In realtà e più profondamente, questo processo di ripensamento del rapporto della persona colla propria sessualità si inserisce in alcuni eventi spirituali che giova richiamare brevemente. Il processo di una liberazione della libertà da ogni “residuo” naturale, che non fosse posto cioè dalla libertà stessa, ha tolto ogni senso al riferimento della sessualità come realtà biologica: la sessualità ha semplicemente e solamente il significato che decidi di attribuirle. Esiste inoltre un processo di progressiva abdicazione alla ragionevolezza, dal momento che è tolta ogni intelligibilità, cioè ogni verità al reale. Un amico filosofo mi diceva acutamente: dall’io penso siamo passati all’io sento semplicemente. È l’io sento il trascendentale oggi operante. Né poteva essere diversamente. Se non esiste senso che non sia quello deciso dalla tua libertà, è vero ciò che decidi che lo sia. La distruzione della sessualità umana come realtà che entra in una costellazione di esperienze umane non è che un aspetto di questo processo in cui ormai tutti i pilastri della modernità, primato dell’epistemologia sulla metafisica e primato della soggettività umana sul reale, identità di coscienza con auto-coscienza, sono ormai messi in crisi.

Vorrei ora ritornare ad H.V.: come suona oggi il suo messaggio dentro a questo contesto?

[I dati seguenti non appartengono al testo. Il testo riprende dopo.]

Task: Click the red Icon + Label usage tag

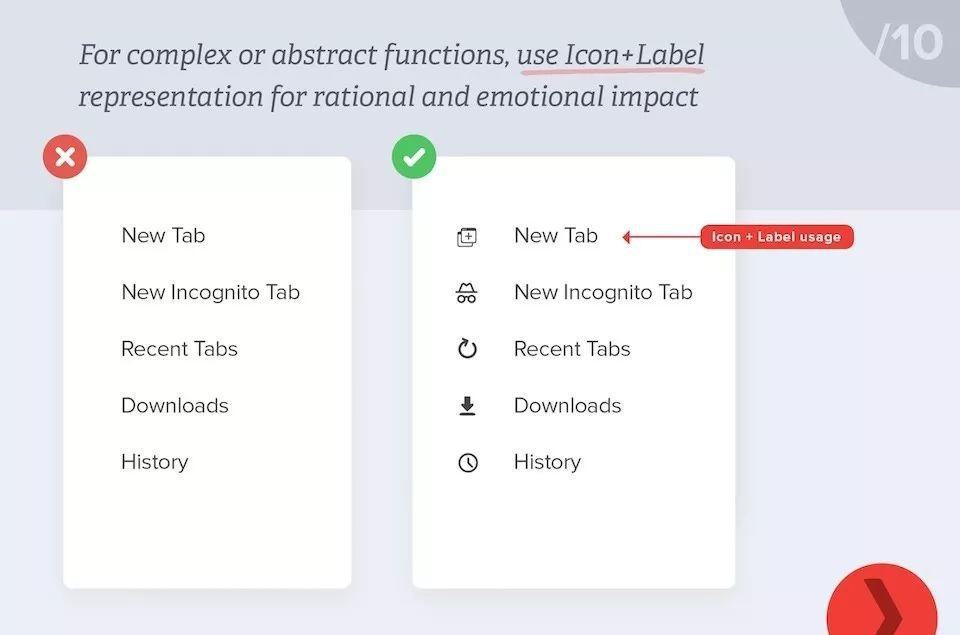Action: click(x=776, y=237)
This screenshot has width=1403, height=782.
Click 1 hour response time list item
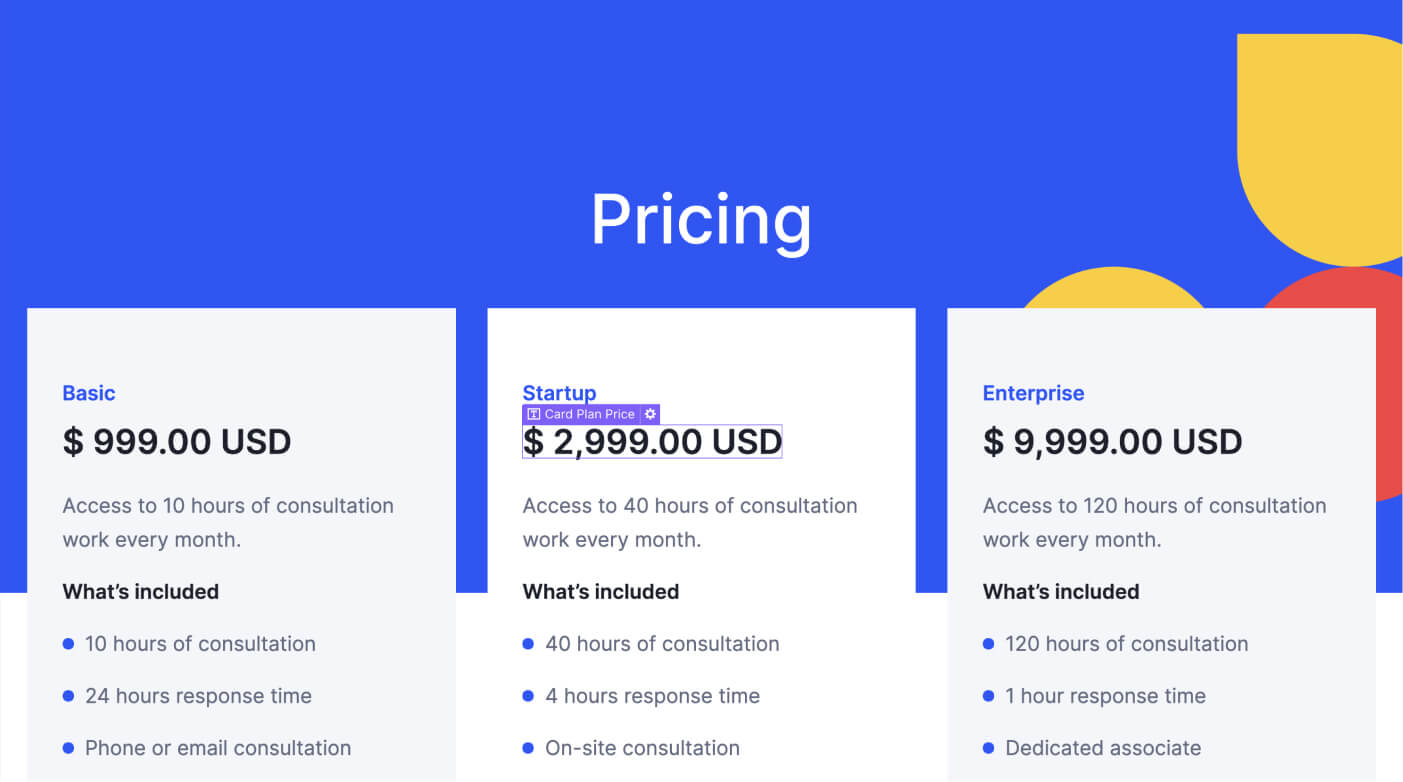[x=1104, y=696]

Come corpo assolutamente estraneo. Esso risulta semplicemente impensabile. Questo non avveniva venticinque anni orsono: si è andata ulteriormente approfondendo la spaccatura fra Vangelo e cultura. Anche da questo punto di vista si può vedere come oggi sia esigenza primaria l’evangelizzazione. Una controprova di questo lo abbiamo nel fatto che là dove si ha una vera vita di fede, ivi ciò che insegna H.V. è vissuto con grande e serena fedeltà.

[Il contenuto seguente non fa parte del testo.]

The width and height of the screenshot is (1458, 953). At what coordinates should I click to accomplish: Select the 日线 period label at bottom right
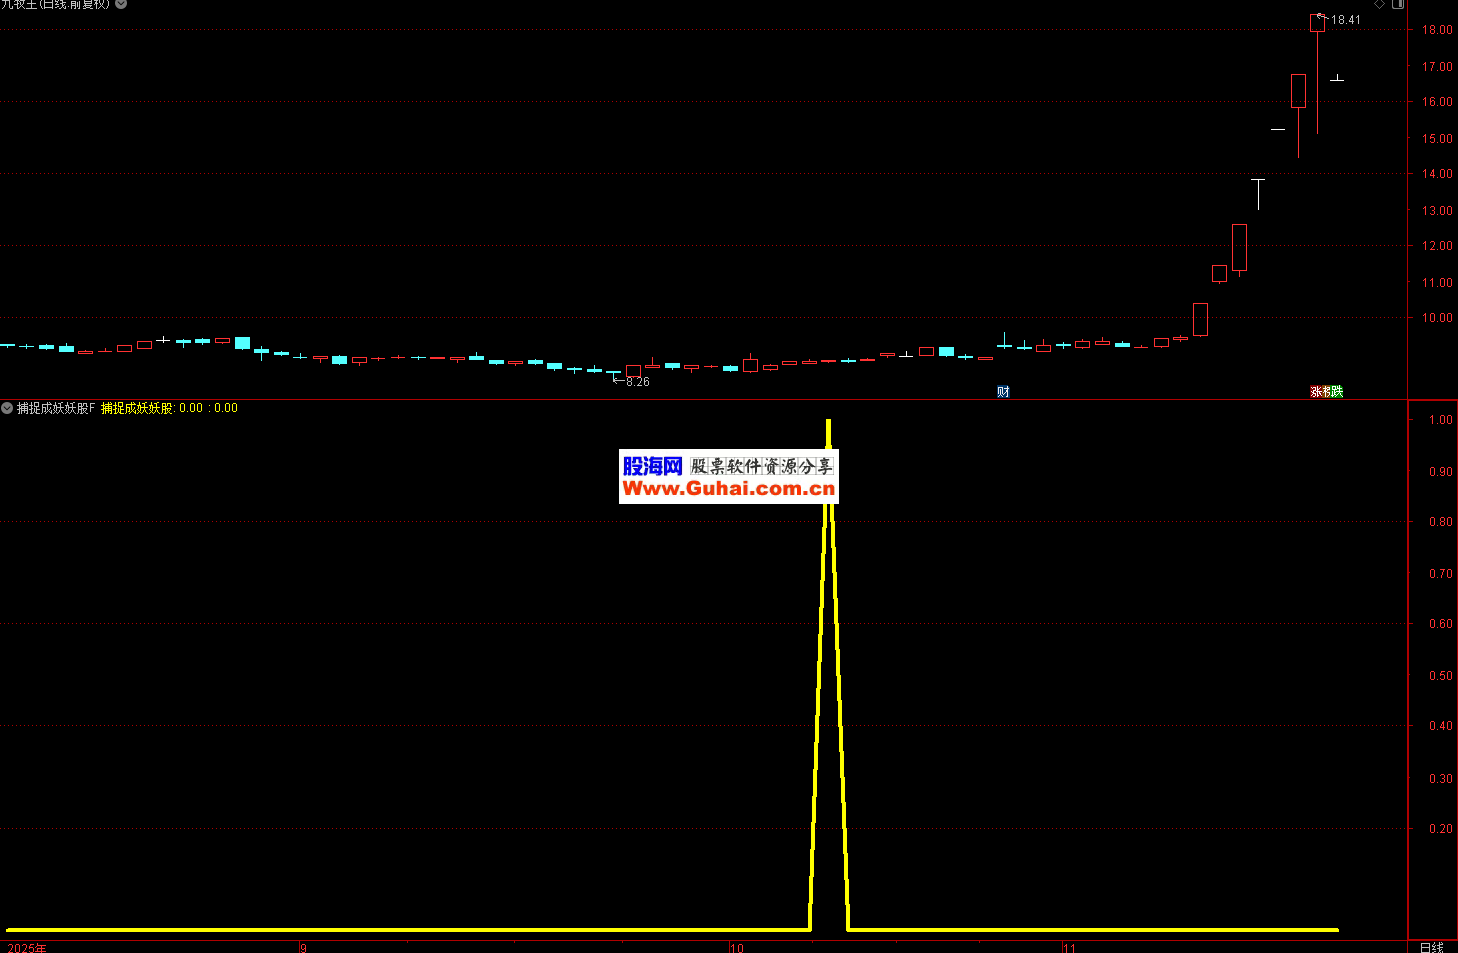1431,947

Solo ora vorrei tentare di riflettere sulla reazione attuale ad H.V. nella Chiesa, quella reazione che ho chiamato “rimozione”: meglio non parlarne molto. Che cosa sta ad indicare questa rimozione? Non sto parlando di un atteggiamento pratico. Forse, ancora, l’illusione che basti qualche “aggiustamento politico” nel discorso cristiano, qualche dissimulazione intelligente, per farsi ascoltare e capire. E fra i temi che esigono questo aggiustamento c’è anche certamente H.V. Per quale ragione? Perché essa contesta tutti e ciascuno i presupposti di quel processo interpretativo della sessualità umana, di cui ho parlato poc’anzi, quell’insieme di “divisioni” che hanno scandito la riflessione sulla sessualità. Questa attitudine, in sostanza, ignora che fra discorso cristiano sulla sessualità e discorso post-moderno sulla medesima non c’è più nulla di comune. E san Tommaso già avvertiva che chi erra sui principi è impersuadibile, anzi che con costoro è semplicemente impossibile ogni dialogo. E allora bisogna semplicemente chiuderci nel silenzio? La cosa, in realtà, profondamente più semplice.

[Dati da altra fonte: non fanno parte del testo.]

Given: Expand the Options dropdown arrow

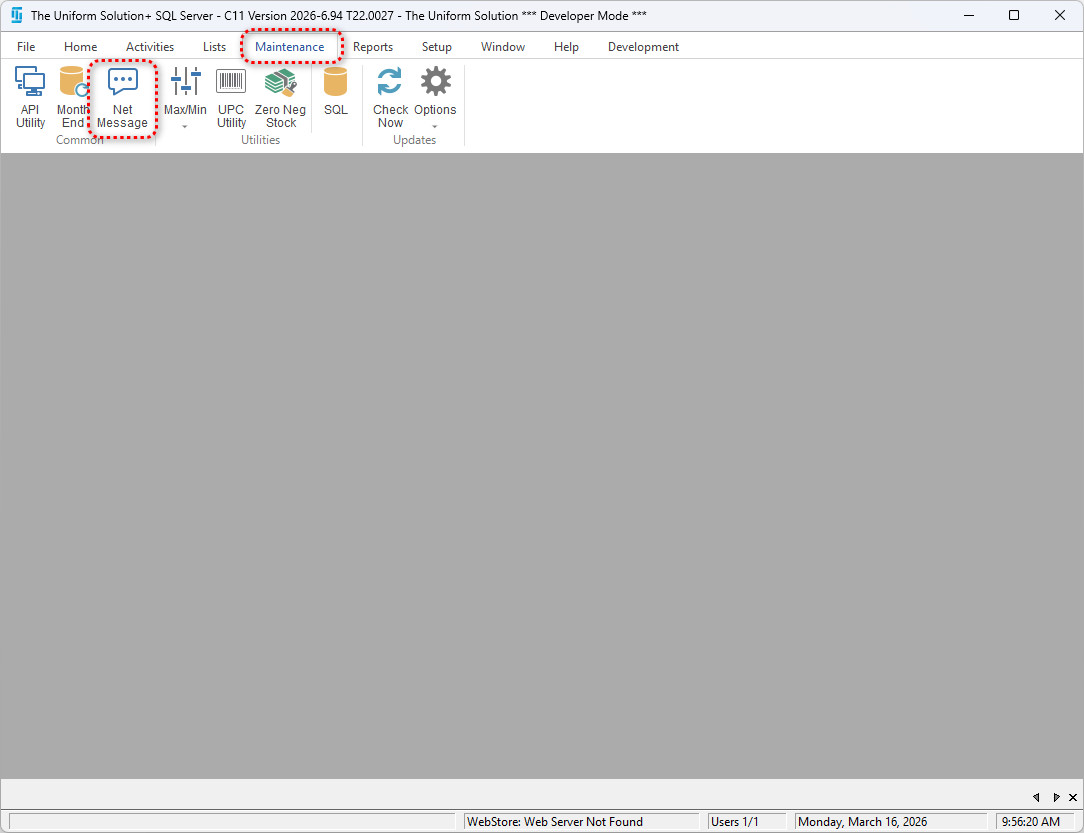Looking at the screenshot, I should (x=435, y=127).
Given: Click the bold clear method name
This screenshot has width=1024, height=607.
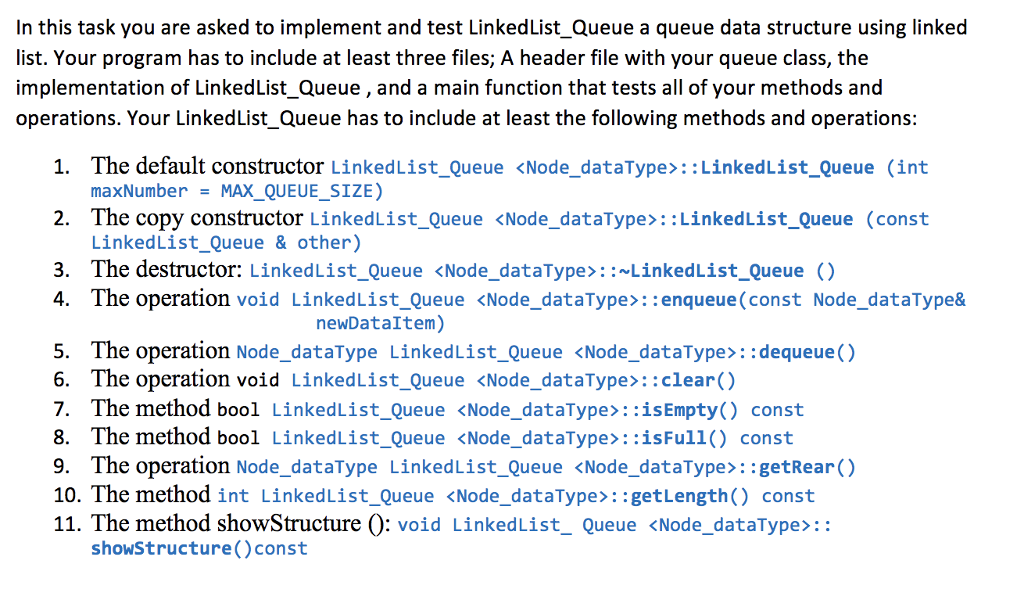Looking at the screenshot, I should coord(688,380).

C’è un passo dell’H.V. che giova richiamare a questo punto. Esso dice: “gli uomini retti potranno ancora meglio convincersi della fondatezza della dottrina della Chiesa in questo campo ...” (n. 17). Dunque esiste una rettitudine che consente di capire la proposta della Chiesa, il suo insegnamento. In altre parole, ritroviamo una convinzione costante nel pensiero della Chiesa: essa (la Chiesa) sa che parla di verità che stanno già scritte nel cuore di ogni persona. Essa ha la consapevolezza di richiamare l’attenzione interiore ad un insegnamento che risuona nel cuore della persona e che è di Cristo stesso, Verità piena. Al di là della ideologia post-moderna rimane l’uomo, nella sua concreta vicenda quotidiana, con nel cuore un inestinguibile desiderio di verità e di amore. È ad esso che la Chiesa deve semplicemente parlare e fare il suo annuncio.

Si pone qui il problema della comunicazione della verità sul bene, della Verità che chiede non solo di essere conosciuta, ma anche compiuta: una comunicazione che può accadere solo all’interno di una testimonianza. In questo senso, H.V. può ridiventare intelligibile quando sarà mostrata praticabile, perché ci sono persone che la praticano e trovano in questa pratica la beatitudine di un amore vero.

Lo sforzo che tutti noi abbiamo compiuto di difendere questa dottrina nella sua integrità nasceva dalla certezza che anche all’uomo che vive nella noia del post-moderno non fosse preclusa la possibilità del vero amore coniugale.